Le bon sens populaire dit aussi qu’il ne faut pas se fier aux apparences.
Elles sont trompeuses, changeantes et pourvoyeuses d’une fraction seulement de la réalité.
C’est le monde conventionnel auquel nous sommes formés par le langage, l’éducation, la culture et qui fonde nos représentations.
Derrière, il y a un monde plus subtil, que l’on pourrait qualifier d’énergétique tant il coule dans les interstices du réel que seuls ceux qui ont des yeux pour voir peuvent appréhender.
Les yeux de la sensibilité, le regard de l’âme qui perçoit que la forme n’est qu’une conséquence, une sorte d’agrégat autour d’un noyau vibral.
On peut s’en rendre compte lorsque par exemple dans un lieu quelconque l’on ressent quelque chose d’inhabituel, une sorte d’intuition nous traverse, une pensée fulgurante qui laisse une trace de vive émotion, à laquelle bien souvent on ne peut donner une explication claire.

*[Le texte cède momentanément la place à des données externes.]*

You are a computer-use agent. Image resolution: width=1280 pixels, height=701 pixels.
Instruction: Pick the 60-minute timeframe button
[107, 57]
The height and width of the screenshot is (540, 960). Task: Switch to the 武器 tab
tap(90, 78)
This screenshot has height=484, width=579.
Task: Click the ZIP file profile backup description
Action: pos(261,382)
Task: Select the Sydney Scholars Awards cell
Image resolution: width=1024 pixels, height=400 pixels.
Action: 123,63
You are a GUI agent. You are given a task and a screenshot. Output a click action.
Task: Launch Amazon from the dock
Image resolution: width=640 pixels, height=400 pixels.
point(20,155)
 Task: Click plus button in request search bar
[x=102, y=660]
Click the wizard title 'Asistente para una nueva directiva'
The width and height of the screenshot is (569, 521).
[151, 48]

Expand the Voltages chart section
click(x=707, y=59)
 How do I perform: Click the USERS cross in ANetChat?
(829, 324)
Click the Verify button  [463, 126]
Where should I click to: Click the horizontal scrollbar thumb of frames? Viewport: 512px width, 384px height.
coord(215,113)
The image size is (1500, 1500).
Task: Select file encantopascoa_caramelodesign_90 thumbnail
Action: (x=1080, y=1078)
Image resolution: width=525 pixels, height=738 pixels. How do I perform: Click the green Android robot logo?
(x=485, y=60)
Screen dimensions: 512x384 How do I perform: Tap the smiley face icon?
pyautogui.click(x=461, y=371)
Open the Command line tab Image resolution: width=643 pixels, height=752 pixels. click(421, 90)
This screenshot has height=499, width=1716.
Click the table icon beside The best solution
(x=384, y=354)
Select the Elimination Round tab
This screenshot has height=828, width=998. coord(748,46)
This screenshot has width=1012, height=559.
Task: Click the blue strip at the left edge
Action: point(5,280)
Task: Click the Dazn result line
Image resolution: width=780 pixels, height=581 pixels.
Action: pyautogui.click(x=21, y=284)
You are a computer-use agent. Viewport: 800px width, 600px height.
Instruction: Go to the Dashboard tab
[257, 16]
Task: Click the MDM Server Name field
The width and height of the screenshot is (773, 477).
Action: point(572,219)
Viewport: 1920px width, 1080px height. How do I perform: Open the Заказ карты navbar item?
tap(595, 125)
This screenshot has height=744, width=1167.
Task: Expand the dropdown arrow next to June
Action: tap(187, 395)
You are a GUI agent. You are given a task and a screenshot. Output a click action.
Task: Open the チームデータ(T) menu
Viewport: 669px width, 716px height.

Par exemple faire un tour dans le cimetière du père Lachaise, ou autre, et vous ressortez rompu, comme si plein d’entité s’étaient accrochées à vous et vous pompent.
Ou lorsque quelqu’un nous dit quelque chose d’anodin et cela déclenche en nous une réaction étrange, irrationnelle, que nous ne pouvons comprendre.
Ou des inconnus que l’on croise et que l’on recroise dans des circonstances imprévisibles.
Le quotidien est continuellement rempli de ces faits et impressions ténues auxquels nous ne portons qu’une attention vague et passagère, voire que nous ignorons totalement.
On peut aussi s’apercevoir qu’un désir quelconque qui se loge dans notre tête, fini par se condenser et prendre une forme sur laquelle va se porter notre désir.
Pourtant nous savons bien que cette forme n’est pas le désir, mais une cristallisation, une émergence qui n’est qu’un support transitoire qui masque la nature véritable du désir.
L’enjeu est de se saisir de ces images, de les regarder pour ce qu’elles sont, une apparence, un voile qui cache l’entièreté du réel.
Cependant toute cette apparence nous délivre une information sur ce que nous sommes, comme une sorte d’écho radar qui signale des niveaux de densités différents.
Selon la façon dont nous réagissons nous pouvons voir les couches que cela affecte en nous.
Plus ou moins dense ou dure, profonde et large, difficile à déplacer ou à corriger, cela nous renseigne sur l’état de nos accrochages, sur ce qui nous tient et nous retient dans ce monde.
Là est l’attention à porter, voir et comprendre, le véritable travail de transmutation dont l’enjeu est finalement de se libérer totalement du poids de la matière.